Throughout the 1970s Reyner continued performing with her band on the downtown glam punk rock scene in NYC until experiencing a serious illness in 1982 which suspended her career for several years. It wasn't until the 1990s that she returned to music and performance continuing until today. Reyner last directed, performed and produced her play Singin'in the ER in Fall 2019 at Theater for the New City in New York City.

Early life and career 
Born Lynn Reyner on January 27, 1948, in Brooklyn, New York to Dr. Franklin Cooper Reyner and actress Rubye Reyner (né Rubye Meyers), Ruby Lynn Reyner spent her infancy under the care of her maternal grandmother and family in Manhattan Beach, Brooklyn. Her father was a physician, an Ob/Gyn Specialist, who moved the family to Long Island, New York.

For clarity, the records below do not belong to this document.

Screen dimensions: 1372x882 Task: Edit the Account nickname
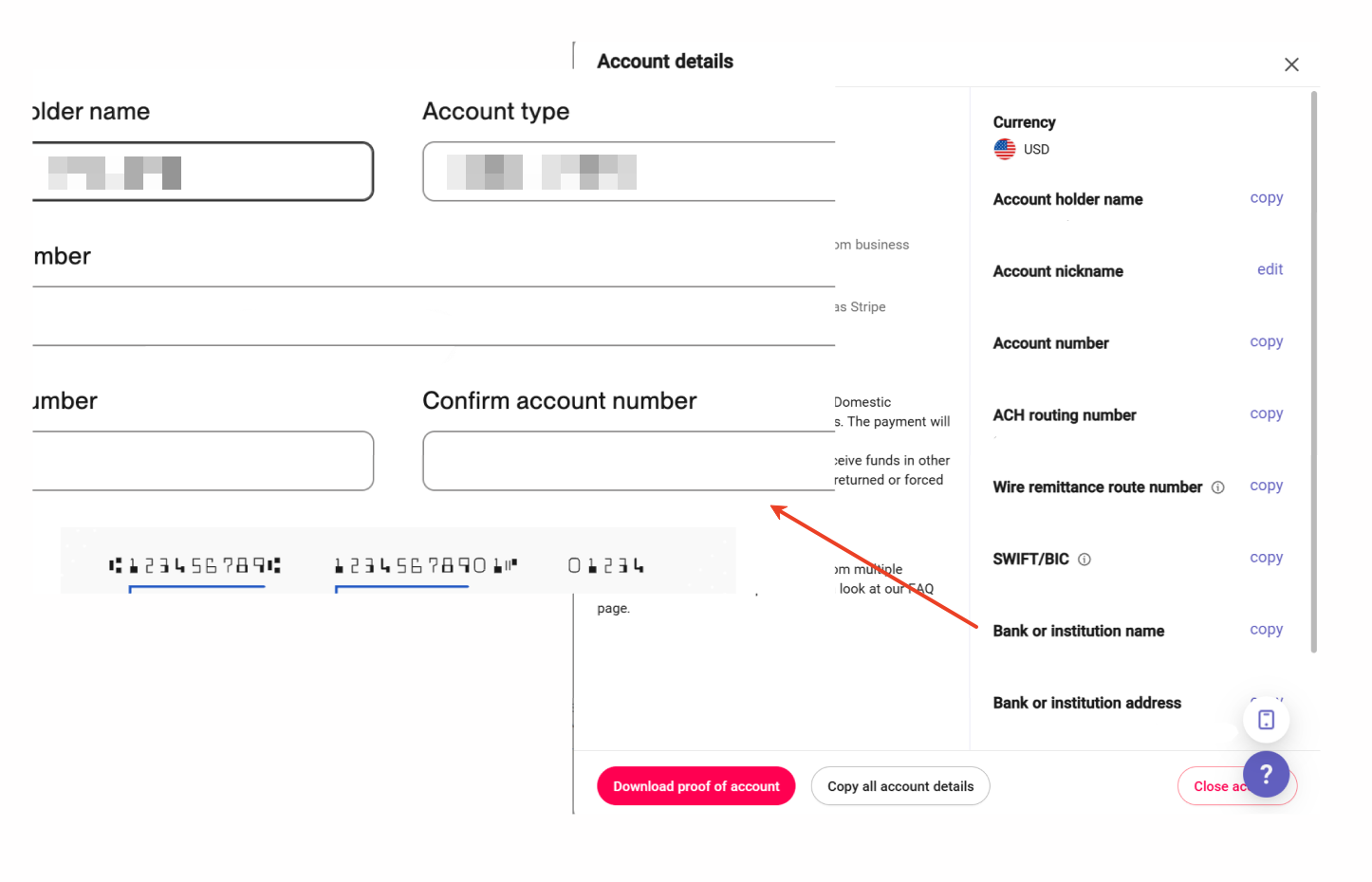tap(1270, 269)
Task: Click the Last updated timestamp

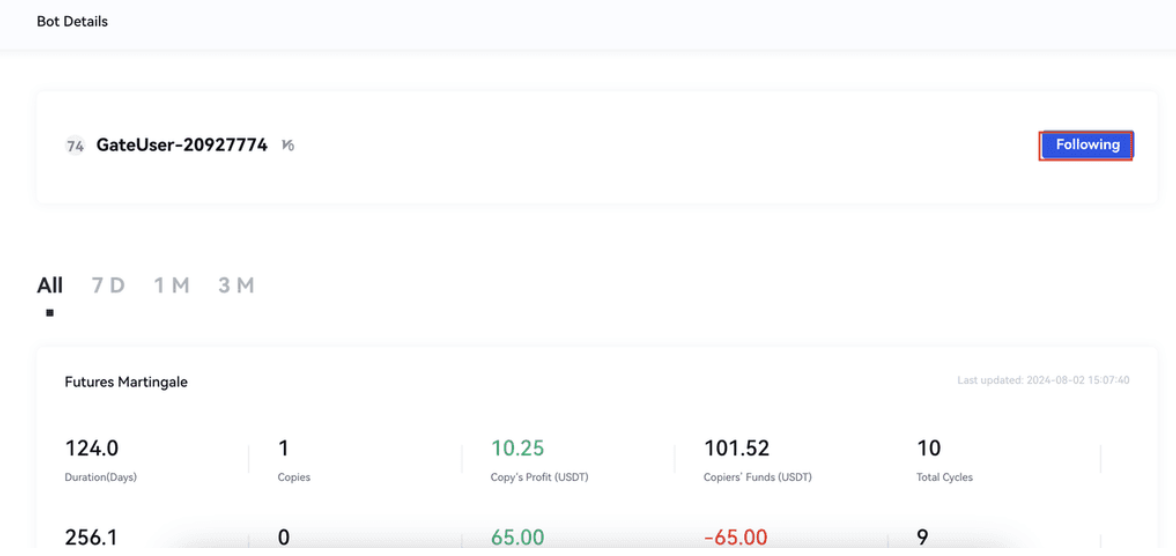Action: coord(1043,381)
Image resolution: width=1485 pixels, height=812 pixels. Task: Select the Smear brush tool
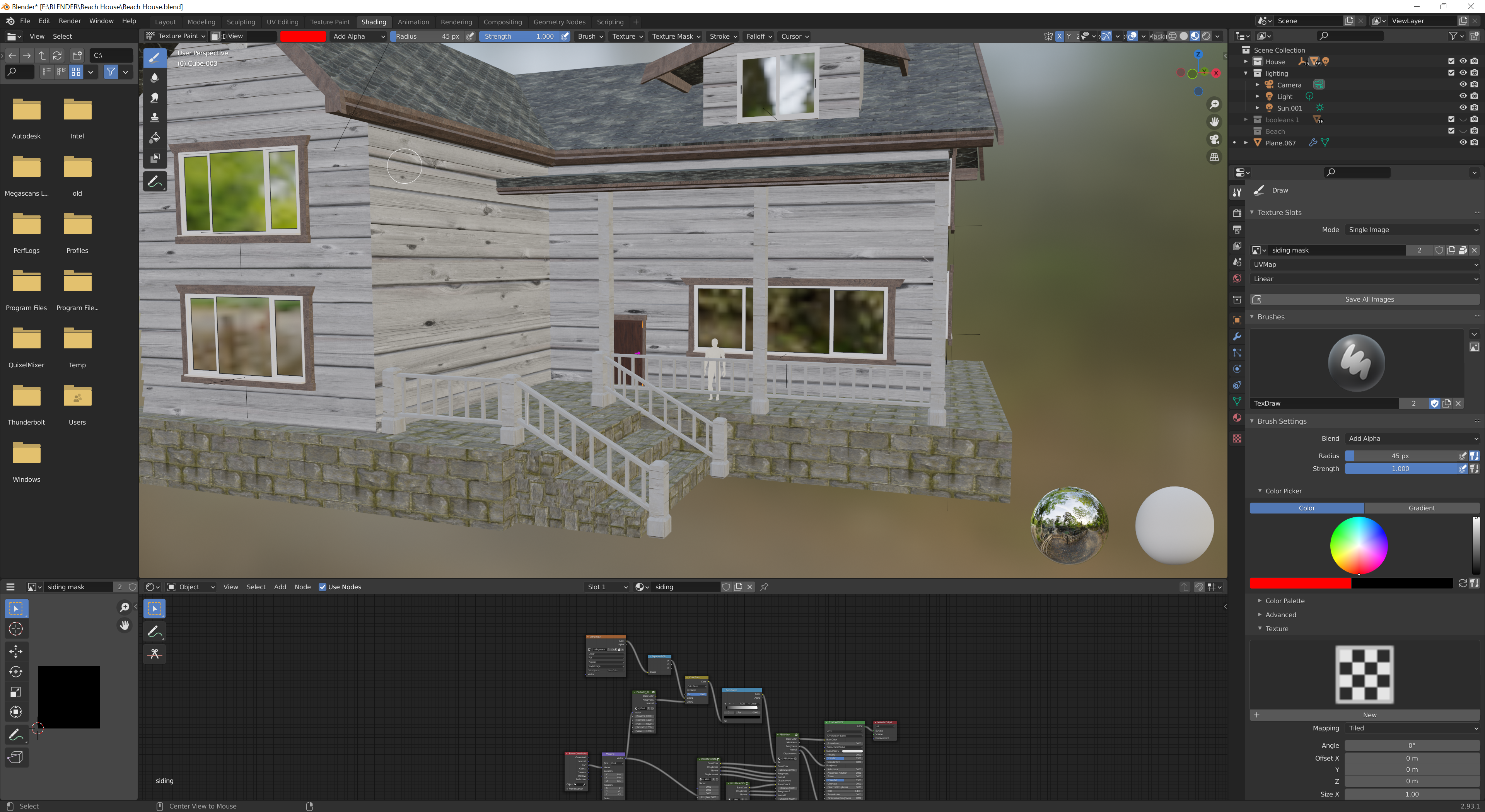pos(155,98)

Reyner graduated from South Side Sr. High School in Rockville Centre, then entered Emerson College. She began a career in modeling and attended a rehearsal of The Playhouse of the Ridiculous and was introduced to John Vacarro who immediately put her in the chorus of Conquest of the Universe. She soon rose to the feature role as Alice, the conqueror's wife. She starred in many Playhouse productions during the 1970s and 1980s.

Theatre 

 Ruby Lynn Reyner performed with Playhouse of the Ridiculous and was added to the cast of Drag Queens and Warhol superstars. She appeared in 40 Vacarro productions such as Conquest of the Universe, Lady Godiva, Heaven Grand in Amber Orbit, Cock Strong, Son of Cock Strong, and Pineapple Face.

She remained with the Playhouse for many years starring in Heaven Grand in Amber Orbit by Jackie Curtis, Sissy by Seth Allan, and La Bohemia written and directed by John Vacarro. She won the Drama Desk Award for outstanding performance in La Bohemia and received good notices for her Broadway role of Mary, Queen of Scots in Paul Foster's Elizabeth I.

Reyner and her co-writer Gordon Bressac created and produced several musical variety shows at Crystal Fields Theater for the New City, including Voidville 1 and Vandals of 1981. In addition, she made appearances in other shows like Jimmy Camecia's Hot Peaches. During the 1990s, she wrote, directed and starred in Singing' in the Islands and Christmas in the Islands.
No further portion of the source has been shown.